Mahkemece iddia, savunma, bilirkişi raporu ve tüm dosya kapsamına göre, davanın, ..... 5. Noterliğin 04/11/2008 tarihli 16 karar numaralı kararı ile yapılan pay devirinin ve 18 Kasım 2008 tarihli 7191 sayılı 27 sayfa numaralı ticaret sicil gazetesinde yayınlanan kararın iptali istemine ilişkin olduğu, davalı şirketin halen faal olduğu, davalı ..."e ait hisselerden 1800 adedinin 45.000TL bedelle davacı ..."a noterden devir edildiği, bedelin ödendiği, davacıya yapılan devrin resmi şekilde usulüne uygun şekilde yapıldığı, davacının şirket ortağı olması nedeni ile hakkında 2012 yılında açılmış dava olduğu, bunu bilen davacının bu güne kadar bir itirazının bulunmadığı, uzun süre sonra yapılan devir işleminin muvazaalı olduğunun ileriye sürmesinin MK/2. md gereğince dürüstlük kuralları ile bağdaşmayacağı, ayrıca resmi belge ile yapılan işlemin aksinin aynı kuvvette resmi belge ile ispatlanması gerektiği, davacının iddialarını ispatlayacak resmi belge sunmadığı, BK 147/4 gereğince ortaklar arasındaki ilişkilerde zamanaşımının 5 yıl olduğu, davanın kabulüne karar verilmesi halinde iyiniyetli 3. kişilerin hak ve yükümlülüklerinin zarara uğrayacağı gerekçesiyle davanın reddine karar verilmiştir.

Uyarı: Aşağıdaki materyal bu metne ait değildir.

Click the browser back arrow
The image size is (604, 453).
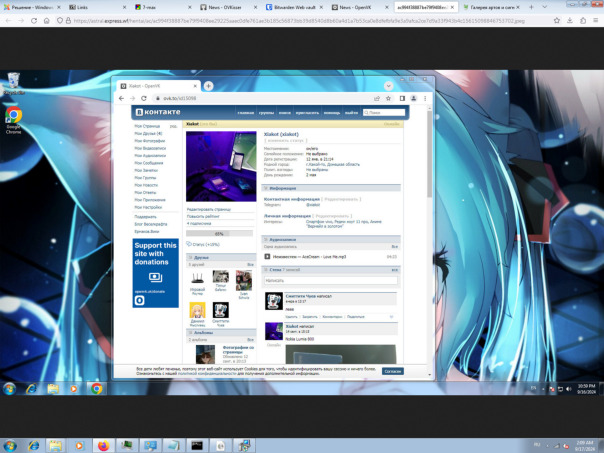[x=121, y=99]
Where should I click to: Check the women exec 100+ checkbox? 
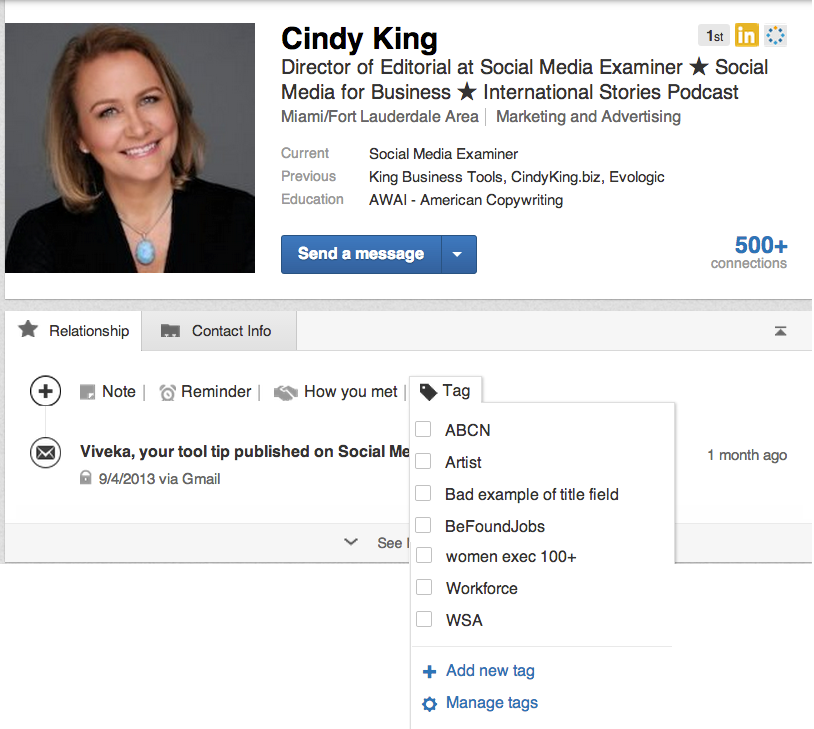[424, 556]
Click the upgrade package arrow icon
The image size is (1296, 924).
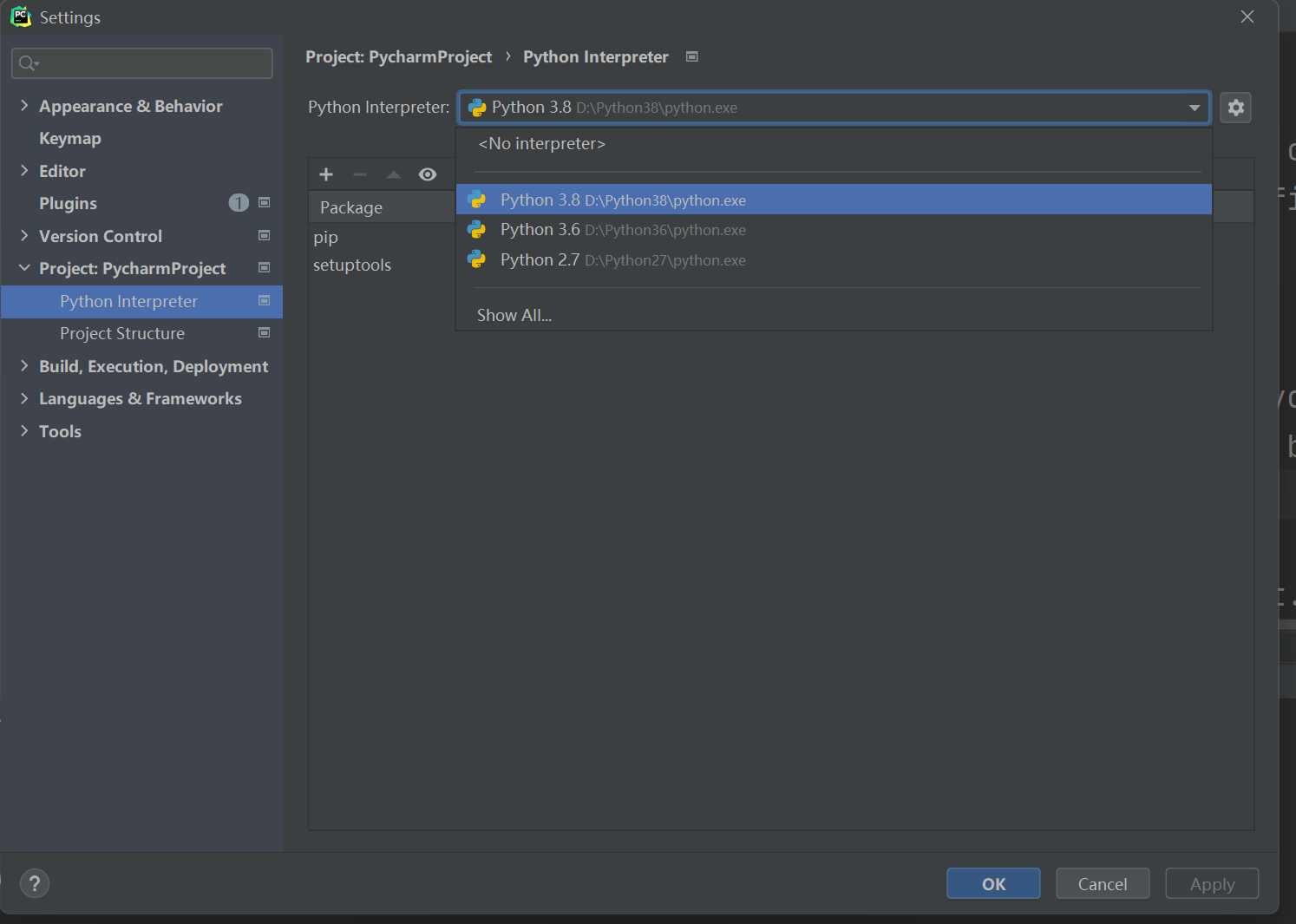pyautogui.click(x=394, y=174)
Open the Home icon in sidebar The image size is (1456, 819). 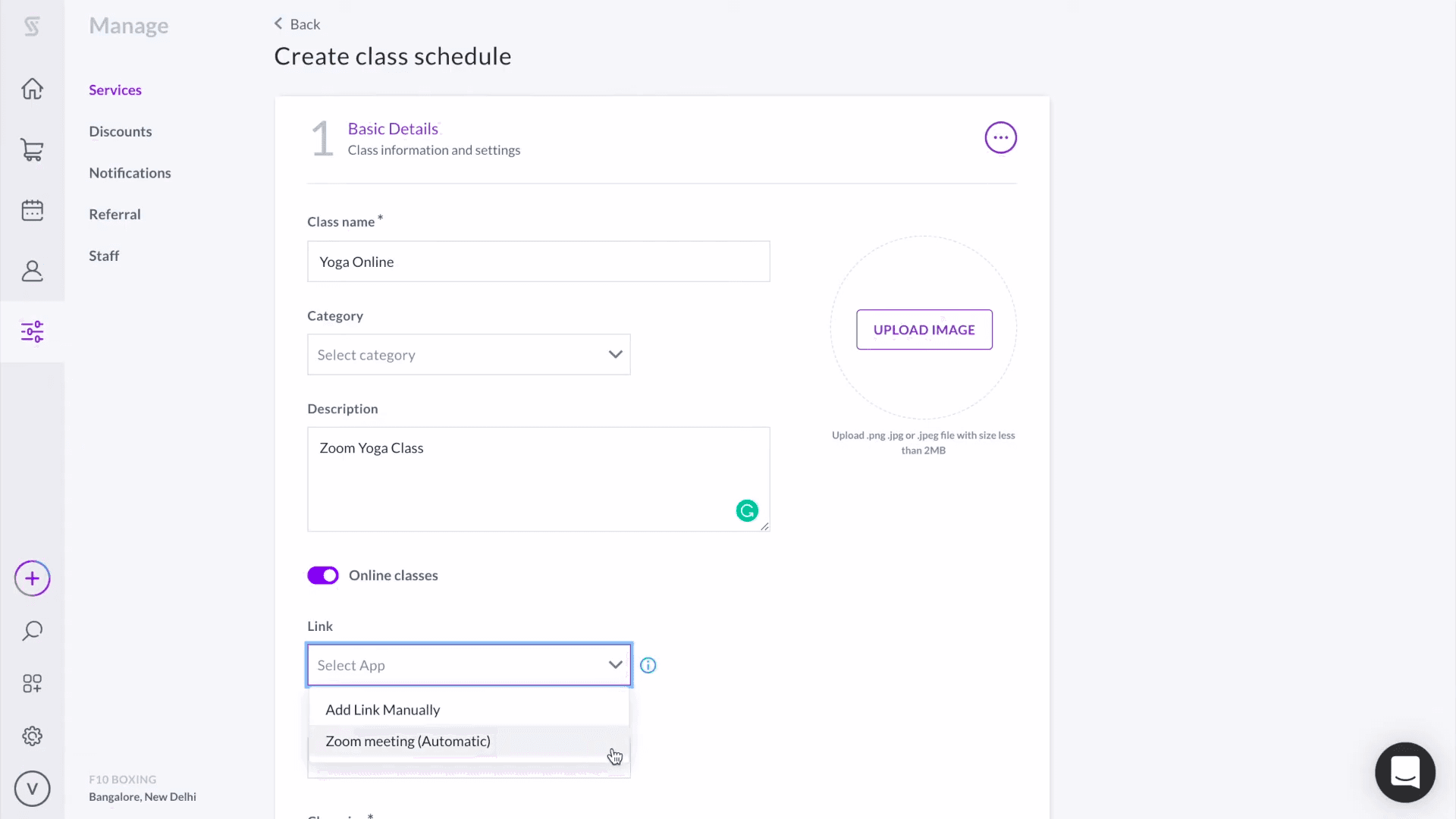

Kararı davacı vekili temyiz etmiştir.
-/-
Dava, davalı şirket hisselerinin davacıya devirlerinin iptali istemine ilişkin olup, mahkemece yazılı şekilde davanın reddine karar verilmiştir. Davacı, davalı şirket sahibi tarafından sigorta giriş çıkış işlemleri için notere götürüldüğünü, ne olduğunu anlamadan şirket hisselerinin kendisine devredildiğini ileri sürmüştür. Hile (aldatma), genel olarak bir kimseyi irade beyanında bulunmaya, özellikle sözleşme yapmaya sevk etmek için onda kasten hatalı bir kanı uyandırmak veya esasen var olan hatalı bir kanıyı koruma yahut devamını sağlamak şeklinde tanımlanır. Hata da yanılma, hilede ise yanıltma söz konusudur. 6098 s. Türk Borçlar Kanununun (TBK) 36/1. (818 s. Borçlar Kanunun (BK) 28/1.) maddesinde açıklandığı üzere taraflardan biri diğer tarafın kasıtlı aldatmasıyla sözleşme yapmaya yöneltilmişse yanılma (hata) esaslı olmasa bile aldatılan taraf için sözleşme bağlayıcı sayılamaz. Değinilen koşulların varlığı halinde aldatılan taraf hakkını kullanmak suretiyle hukuki ilişkiyi geçmişe etkili (makable şamil) olarak ortadan kaldırabilir ve verdiği şeyi geri isteyebilir. Ancak, Hile (aldatma)’nin öğrenildiği tarihten itibaren 6098 s. Türk Borçlar Kanunu’na (TBK) 49. (818 s. Borçlar Kanunun (BK) 31.) göre bir yıllık hak düşürücü süre içerisinde karşı tarafa yöneltilecek bir irade açıklaması, defi yahut dava yoluyla kullanılması gerekir. Somut olayda hisse devrinin 04/11/2008 tarihinde yapılmış olması, akabinde 2012 yılında şirketin iş ve işlemleri için davacı hakkında davaların açılması hususları dikkate alındığında davacının irade sakatlığına bağlı olarak hisse devir sözleşmesinin hak düşürücü sürenin geçmesi nedeniyle iptalini isteyemeyeceği, mahkemenin bu gerekçelerle davanın reddine karar verilmesi gerekirken yazılı gerekçelerle hüküm kurması doğru görülmemiş ise de sonucu itibariyle doğru olan kararın açıklanan bu değişik gerekçelerle onanmasına karar verilmiştir.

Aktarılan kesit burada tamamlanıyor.